Part 2: $100,000 for a CMS?


In May I reported about an agency we have worked with that charged $100,000 for a content management system. A project that turned into 92 meetings just to spec it out.

Well, I have another story for you and this one is really bad.

Ok, so there is a multi-national company based here in Phoenix that wanted to have a new web site built and decided to use a company out of the Midwest. The development firm said they would provide this company with a content management system, backend office database systems, and of course a new web site. I’m sure the sales pitch was more elegant than that last paragraph.

Current situation is as follows:

#1: Development firm couldn’t do the design and so Tornado was pulled in to do the site design. Completed in December.

#2: Content management system is less about managing content than trying to be a hacked up version of Dreamweaver on the internet.

#3: Six months of piecemeal upgrades to site, attempts to deal with the CMS by building pages and now the multinational company is paying its staff to learn HTML.

#4: Midwest development company manages to explode budget from $30,000 to $102,000 with no end in sight.

#5: Five board meetings and several all nighters later, the multinational company decides they need help. They can’t even figure out how to work the CMS and the site is really ugly.

#6: Multinational company asks Tornado for help because they can’t figure out the CMS but they want to launch the site soon.

#7: Tornado recommends that multinational company consider dropping the CMS portion for the front end and picking something simple to manage CONTENT. Tells multinational company that they probably don’t need to be able to manage the style sheets dynamically for every page.

Sometimes knowing when to walk away from a bad deal is a sign of true leadership and while it takes guts, can often put you into a better position.

Sound familiar? It should, it’s the story of big corporations getting sold on robust technology that can do everything. Sounds good in the boardroom, works really bad in real life. I asked around and found out that this company expects to spend the same amount NEXT YEAR! Incredible waste.
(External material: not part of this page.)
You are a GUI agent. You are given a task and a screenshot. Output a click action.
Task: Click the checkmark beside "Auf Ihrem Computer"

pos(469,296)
I could go on and on but I won’t except to say that this company didn’t buy a content management system. They bought a complete site design and site management system. It’s something only web developers can figure out and this company is paying for it in a huge way.
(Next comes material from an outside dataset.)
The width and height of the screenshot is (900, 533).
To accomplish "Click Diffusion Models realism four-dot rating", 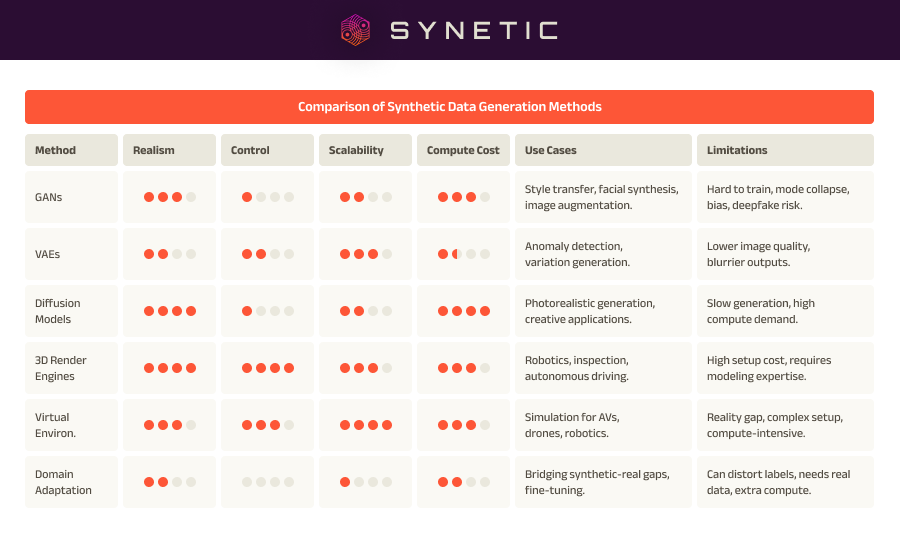I will click(x=170, y=311).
Plus, their web site still isn’t up. And probably won’t be for another month or more!


6 responses to “Part 2: $100,000 for a CMS?”

  1. yeah weve been contacted by a sizeable company in south yorkshire who’re in the same situation being quoted £10k for a CMS – our in house system sells off the shelf for £2k which they LOVE so i guess we’ll be getting more business from them 🙂

  2. I personally think some of these major firms would be better off hiring a small team for full time employment. Of course, if they make decisions as bad as this then that’s probably not a good idea either.
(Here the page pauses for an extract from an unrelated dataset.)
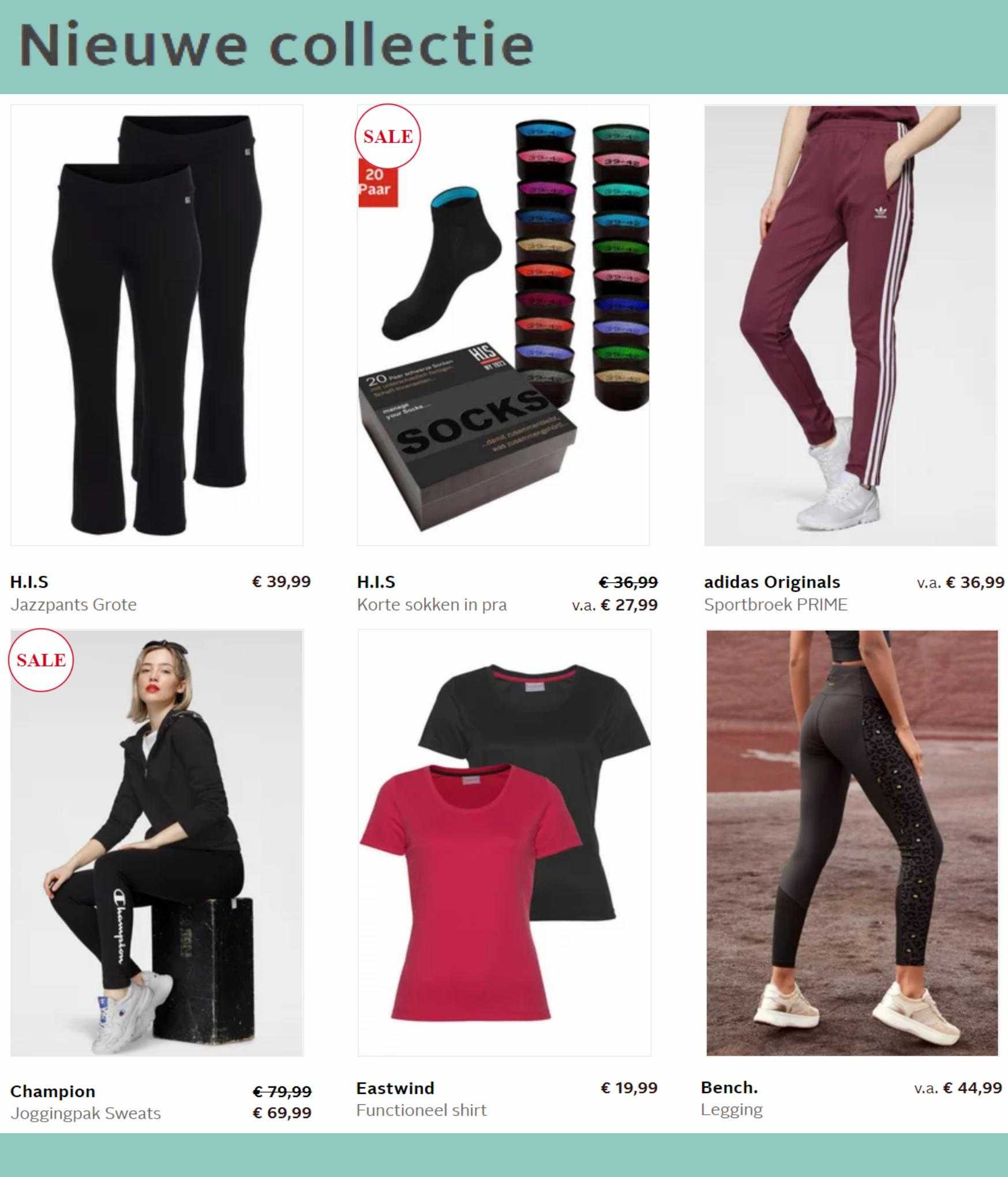Click the Nieuwe collectie heading
This screenshot has width=1008, height=1177.
click(276, 44)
    Way to go Mark, looks like you have a thing going there.

  3. I think (probably) some of the cause for the huge decision blunders with the big corporations is that the people making the decisions know nothing about CMS’s, or web design in general. If they had someone making decisions who was knowledgeable about the internet, and also concerned about making the right decision (instead of climbing corporate ladders), we might not have this type of problem.

  4. I think some of that is right, but part of it is that these companies shouldn’t always even have content management systems.

    The amount that content really changes on sites like the one I’m talking about is laughable, and you could argue that for $100,000 a year they should just hire a web designer and make him ultimately responsible for the things that happen with the web site.

    Of course, if I really recommended that to my client they’d do it and we wouldn’t have a chance to work with them.

    There are obvious benefits on both sides of the place. By not having a person be in house they don’t have to employe that person, buy them software, computers, etc… and they get the benefit of being able to work with more people, less.

  5. Yeah, I think these big corporations have already decided that they need to spend $50,000 and any solution that costs only $10,000 simply must not be powerful enough.

    I don’t blame the Midwest company for taking on the CMS job in the first place. They probably figured they could first sell the client and then figure it all out. In some cases that is true, but it sounds like in this case they had never done *any* of this before.

    If I were a VP at the Midwest company and I had just been told that we sold a $50,000 CMS and had no idea how to build one, I would advise that we go out and research small web firms and offer them $20,000 to build the system and to teach us. It sounds like it’s inefficient, but it would have been a lot more efficient than what actually happened and they would have delivered on their promises!

    Good posting, Superman; I like these; post more like this!